Description
George I period walnut bureau or desk on stand, of compact proportions, ca 1720.
This small early Georgian desk is veneered in walnut and, unusually, is banded in yew wood. The well-drawn cabriole supports are carved with shells – a further indicator of quality, and of a date ca 1720. It has a stepped and fitted interior. Brass mounts are original.
Great old colour and patina, to fit into any interior. This is rare – most of this form on offer today will be reproductions.
From a private titled estate.
Literature:
The Present State of Old English Furniture, R.W. Symonds, Duckworth, London (1921) fig. 33 ‘’a walnut veneered bureau ca 1725.”
Also p. 76, ill. 12, a walnut bureau on stand ca 1715 surmounted by a mirror (sic).
The Shorter Dictionary of English Furniture, Ralph Edwards CBE FSA, p. 75. ill. 9, and dated 1715.
Refs:
See Christie’s London, 19th October 2000 – a walnut bureau on cabriole legs (with a cabinet) ca 1710, sold @ £17,000.
Antique bureaux started out as small writing boxes with hinged lids, made mostly in oak, and date from the 17th century.
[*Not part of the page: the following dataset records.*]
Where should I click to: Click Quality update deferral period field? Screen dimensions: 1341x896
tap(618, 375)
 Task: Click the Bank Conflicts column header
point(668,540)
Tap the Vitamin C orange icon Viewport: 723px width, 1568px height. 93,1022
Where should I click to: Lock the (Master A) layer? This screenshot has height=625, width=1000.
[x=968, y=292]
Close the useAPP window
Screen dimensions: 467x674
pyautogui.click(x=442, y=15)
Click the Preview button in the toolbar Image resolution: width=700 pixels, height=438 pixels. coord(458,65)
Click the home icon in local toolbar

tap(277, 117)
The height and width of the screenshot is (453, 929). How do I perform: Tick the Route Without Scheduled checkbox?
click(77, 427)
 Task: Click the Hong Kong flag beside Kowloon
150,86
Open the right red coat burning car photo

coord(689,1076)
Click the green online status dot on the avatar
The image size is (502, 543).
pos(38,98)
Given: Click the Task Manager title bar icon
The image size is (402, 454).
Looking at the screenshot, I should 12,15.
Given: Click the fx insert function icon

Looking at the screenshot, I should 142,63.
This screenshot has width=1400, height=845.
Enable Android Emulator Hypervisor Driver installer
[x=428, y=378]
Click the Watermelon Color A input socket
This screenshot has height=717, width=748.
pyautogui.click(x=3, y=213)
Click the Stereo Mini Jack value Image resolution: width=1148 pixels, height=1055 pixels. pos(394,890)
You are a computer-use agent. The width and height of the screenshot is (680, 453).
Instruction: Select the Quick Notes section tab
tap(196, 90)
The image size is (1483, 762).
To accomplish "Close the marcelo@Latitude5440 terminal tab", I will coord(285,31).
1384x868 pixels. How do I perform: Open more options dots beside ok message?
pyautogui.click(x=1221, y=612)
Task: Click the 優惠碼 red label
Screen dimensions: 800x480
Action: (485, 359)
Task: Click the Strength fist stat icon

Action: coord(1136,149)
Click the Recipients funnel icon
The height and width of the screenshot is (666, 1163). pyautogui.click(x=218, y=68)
As people became more literate these individual boxes (often referred to as bible boxes) were raised up on stands and from about 1710 appeared on cabriole legs – the height of fashion as Queen Anne came to the throne. The bureau, or writing box, was then set on a chest of drawers for a short time and then morphed, after about 1730, into the ubiquitous bureaux familiar to us today.